Я подключился к его шутливому тону и бросил ему в почтовый ящик ответное письмо.
«Дорогой друг, Пушок был жив до твоего письма. Но я сказал ему: „Пушок, полезай-ка в ящик, пойдешь учиться искусству“. И он сейчас же умер…»
Еще монолог, словно стих, навечно врезался в мою намять.
— Можно писать и так и этак.
Нужно писать только так.
Нужно писать себя.
Писать себя в ветре и буре, в морях, в дожде, в снегах и на солнце. Писать себя ожесточенно, атакующе, бешено, не думая, не рассуждая, не прислушиваясь, не вникая, — пусть на мне, как погода на барометре, отражается время.
Можно писать так и этак.
Нужно писать только так.
Пришло чудесное искусство — субъективное.
Я считаю прекрасным то, что нравится мне. Я всегда плевал на то, что мне скажут другие. Пусть прослыву нескромным и наглым. Я сейчас в настроении взвинченном. Это настроение как раз для работы.
Однажды он выходил с чемоданом. Я провожал его на вокзал. — Я не жалею покидать город, не боюсь далекого пути, не чувствую в душе пустоты, никогда не боюсь неизвестности. Только повторяю про себя одно и то же: «Н-да, очень странно!»
Глаза мои глядят вдаль, уверенность, нетерпение бродят в теле, страсть пути охватывает дрожью, и я повторяю одно и то же: «Н-да, очень странно!»

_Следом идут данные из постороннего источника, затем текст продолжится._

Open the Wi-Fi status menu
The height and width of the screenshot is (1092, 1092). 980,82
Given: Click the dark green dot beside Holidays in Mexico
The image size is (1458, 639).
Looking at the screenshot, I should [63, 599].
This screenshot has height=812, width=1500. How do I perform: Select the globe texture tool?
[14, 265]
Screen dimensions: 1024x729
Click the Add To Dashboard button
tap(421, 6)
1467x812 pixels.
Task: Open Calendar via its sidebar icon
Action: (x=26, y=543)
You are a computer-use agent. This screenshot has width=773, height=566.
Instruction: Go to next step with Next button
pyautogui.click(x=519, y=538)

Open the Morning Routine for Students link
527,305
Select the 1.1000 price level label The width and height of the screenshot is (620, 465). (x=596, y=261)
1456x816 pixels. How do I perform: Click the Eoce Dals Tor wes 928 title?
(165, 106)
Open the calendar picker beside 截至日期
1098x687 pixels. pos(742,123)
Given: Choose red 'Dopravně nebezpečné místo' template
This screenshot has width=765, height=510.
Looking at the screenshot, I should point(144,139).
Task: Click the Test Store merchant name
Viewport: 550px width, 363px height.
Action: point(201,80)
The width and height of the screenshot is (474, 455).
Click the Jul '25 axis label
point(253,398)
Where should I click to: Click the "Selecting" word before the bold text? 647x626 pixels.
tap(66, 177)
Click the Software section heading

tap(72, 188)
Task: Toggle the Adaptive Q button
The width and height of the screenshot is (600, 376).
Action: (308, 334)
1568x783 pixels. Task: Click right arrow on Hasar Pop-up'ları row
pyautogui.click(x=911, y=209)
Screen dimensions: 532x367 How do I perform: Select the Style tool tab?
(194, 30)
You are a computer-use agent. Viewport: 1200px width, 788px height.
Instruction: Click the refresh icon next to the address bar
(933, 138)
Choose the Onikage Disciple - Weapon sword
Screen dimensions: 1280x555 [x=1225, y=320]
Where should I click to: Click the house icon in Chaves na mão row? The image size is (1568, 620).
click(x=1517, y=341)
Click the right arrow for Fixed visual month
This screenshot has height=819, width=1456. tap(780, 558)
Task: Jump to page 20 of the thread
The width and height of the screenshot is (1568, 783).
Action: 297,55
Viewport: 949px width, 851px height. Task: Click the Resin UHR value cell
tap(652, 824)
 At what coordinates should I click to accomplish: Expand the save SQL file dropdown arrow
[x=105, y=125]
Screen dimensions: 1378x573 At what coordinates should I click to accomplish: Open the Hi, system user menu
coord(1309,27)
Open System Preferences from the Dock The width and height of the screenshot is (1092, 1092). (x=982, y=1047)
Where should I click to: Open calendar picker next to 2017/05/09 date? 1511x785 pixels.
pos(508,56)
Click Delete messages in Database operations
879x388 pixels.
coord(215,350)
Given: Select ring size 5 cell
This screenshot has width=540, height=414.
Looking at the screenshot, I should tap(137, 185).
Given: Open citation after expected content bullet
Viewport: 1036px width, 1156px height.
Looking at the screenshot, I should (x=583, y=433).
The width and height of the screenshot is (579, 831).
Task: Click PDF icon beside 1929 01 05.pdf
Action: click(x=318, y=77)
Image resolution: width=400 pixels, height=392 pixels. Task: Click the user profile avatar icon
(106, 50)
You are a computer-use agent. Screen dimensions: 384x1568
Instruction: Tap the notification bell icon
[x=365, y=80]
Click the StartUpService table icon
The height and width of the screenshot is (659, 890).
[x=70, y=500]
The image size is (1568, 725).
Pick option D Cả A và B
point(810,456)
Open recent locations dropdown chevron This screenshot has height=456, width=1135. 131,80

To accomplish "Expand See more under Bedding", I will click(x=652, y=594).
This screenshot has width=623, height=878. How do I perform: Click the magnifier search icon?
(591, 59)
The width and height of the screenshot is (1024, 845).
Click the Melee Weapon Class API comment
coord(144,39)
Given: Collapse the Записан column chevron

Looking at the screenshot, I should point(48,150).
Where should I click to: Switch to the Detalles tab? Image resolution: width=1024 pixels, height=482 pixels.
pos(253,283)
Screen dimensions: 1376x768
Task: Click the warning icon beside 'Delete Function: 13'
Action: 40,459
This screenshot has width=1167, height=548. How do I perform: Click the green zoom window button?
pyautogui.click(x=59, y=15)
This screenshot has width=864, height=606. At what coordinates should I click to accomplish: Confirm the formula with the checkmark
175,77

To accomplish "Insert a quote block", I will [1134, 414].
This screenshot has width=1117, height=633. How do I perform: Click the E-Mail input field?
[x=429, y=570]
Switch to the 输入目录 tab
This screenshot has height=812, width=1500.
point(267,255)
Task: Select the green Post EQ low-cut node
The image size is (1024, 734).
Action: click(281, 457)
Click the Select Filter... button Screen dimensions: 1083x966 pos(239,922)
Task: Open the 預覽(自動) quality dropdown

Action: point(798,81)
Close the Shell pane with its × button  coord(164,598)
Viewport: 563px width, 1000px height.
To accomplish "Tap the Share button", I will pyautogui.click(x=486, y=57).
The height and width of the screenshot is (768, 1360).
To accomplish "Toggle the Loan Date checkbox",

Женщины вообще очень странные. «Я люблю тебя, — говорила она, — и буду любить тебя всю жизнь». Я каждый миг рвался к ней… И вот встречает меня у двери и спокойно мне говорит: «Я вышла замуж. Заходи, если хочешь, сыграем в домино. Мой муж любит играть в домино».
Я вылетел с лестницы…
«Ты думаешь, — говорит, — я тебя за твое творчество любила, милый ты мой дурачок? Да мне плевать на твое творчество, начхать».
Словно я отдельно от своего творчества, словно дух в человеке — ноль, ничто. А есть нечто улыбающееся, пустое, сердящееся, смеющееся… Выходит, одно и то же, когда ты работаешь гениально и пишешь бред, халтуру. Лишь бы ты деньги зарабатывал, халтурил — портреты, стенды, панно писал. Ничего себе подруга жизни, спутница…
Короче, проводил я его на поезд, хотя он, видно, сам толком не знал, куда едет. «Я вихрем пронесусь по городам и странам!» — был его последний возглас.
Времени прошло много, для кого сто, а для кого, может быть, и тысяча лет. Одни ровесники умерли, другие постарели. Лично мне неохота на себя смотреть — время не пощадило.
Теперь он возит по городам и странам выставку своих художественных работ. Водит меня по своей выставке. Подумать только — целая выставка!
Уезжал он большого роста, широкоплечий и крепкий красавец парень. Сейчас сутул и тонок, как прут, у него будто выедено нутро под оболочкой. Бессчетные изощренные композиции порядком его иссушили. На щеке широкий розовый шрам — раньше такого не было — приобретен на чужбине. Волос без седины — покрашен или парик. В одежде старательно выдержан стиль.
— Скажи, старик, что-нибудь, не стесняйся.
Сколько помню себя, я всегда уступал его бешеному напору. Мне непривычно высказывать мнение о его поступках. С таким, как он, иметь дело не просто. Быть несогласным — попробуй! Тут же получишь отпор. Да и язык не повернется сказать плохое — вся жизнь положена на это, уж стоит чего-нибудь.